Your answer should be only the lines below from the one with "You are a computer-use agent." to the one with "Instruction: Like nikkibrown_'s Zuki comment", repeated exactly, ends included.

Records provided START

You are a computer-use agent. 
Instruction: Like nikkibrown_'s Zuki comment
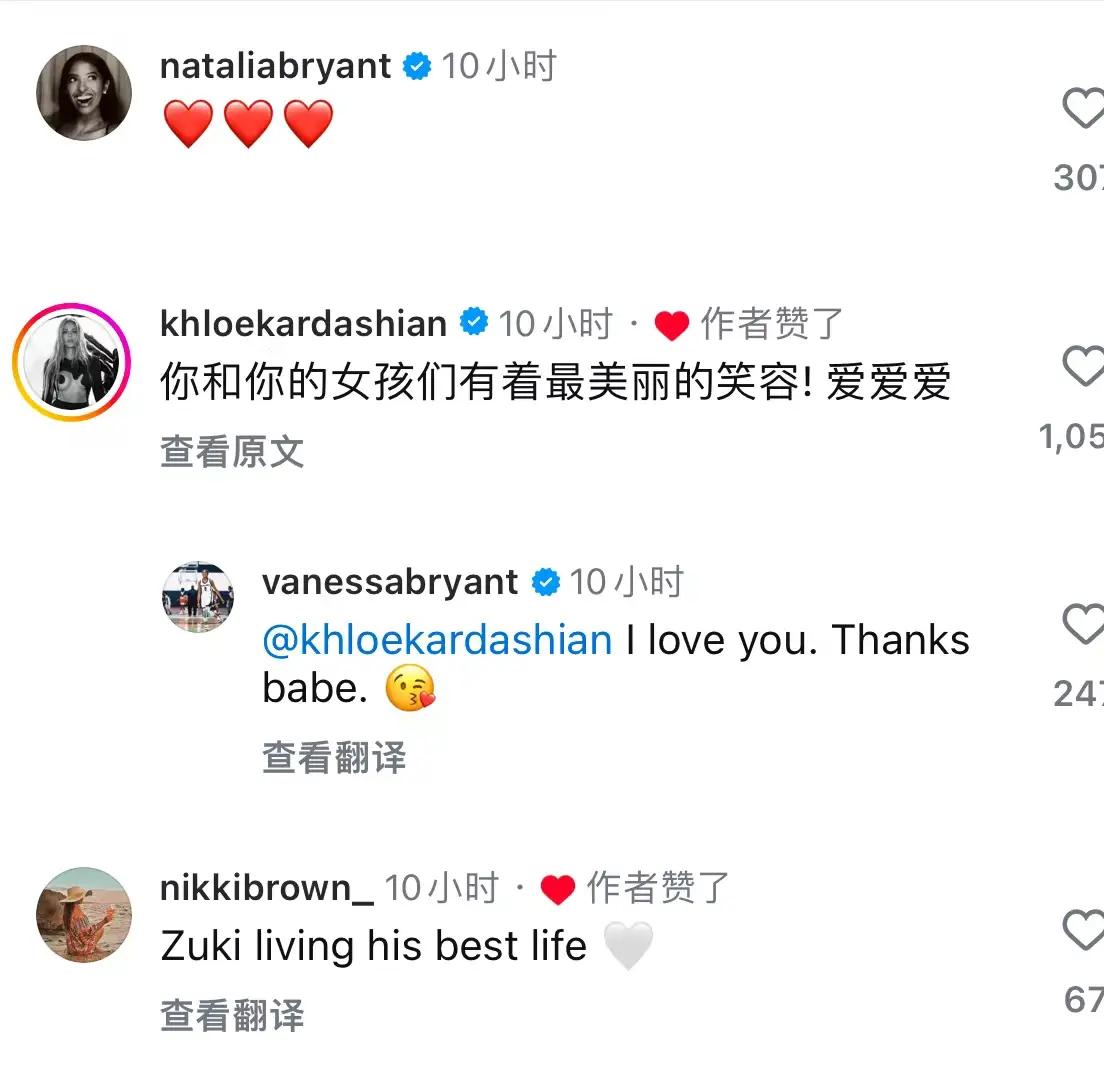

Records provided END
Records provided START

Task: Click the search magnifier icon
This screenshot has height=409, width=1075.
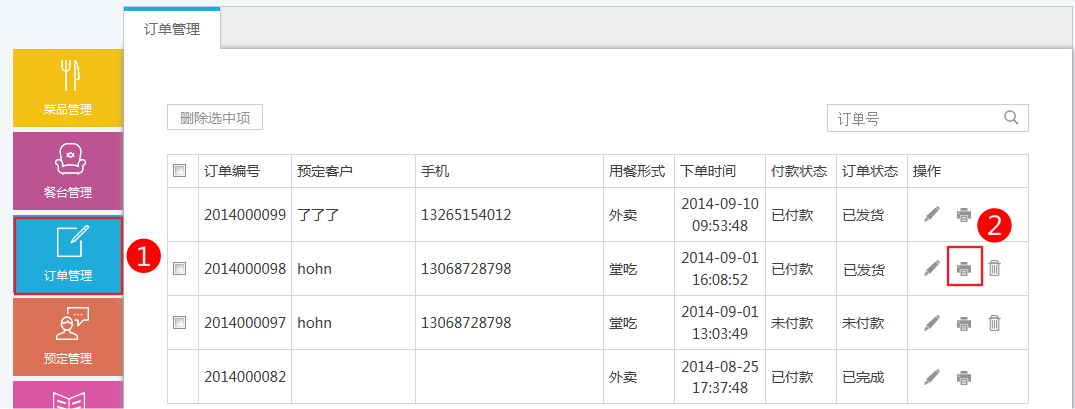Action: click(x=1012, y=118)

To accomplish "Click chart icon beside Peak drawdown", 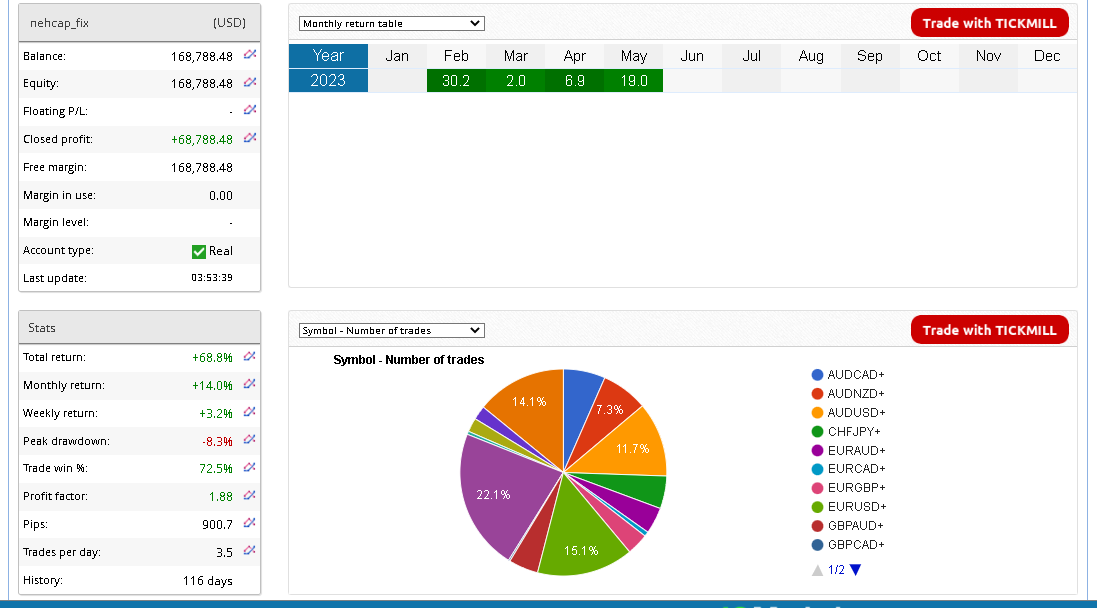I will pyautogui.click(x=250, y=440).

Records provided END
Records provided START

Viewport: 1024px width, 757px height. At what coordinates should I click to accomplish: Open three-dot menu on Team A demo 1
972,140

Records provided END

§ **Task answer**:
You are a computer-use agent. 
Instruction: Like nikkibrown_'s Zuki comment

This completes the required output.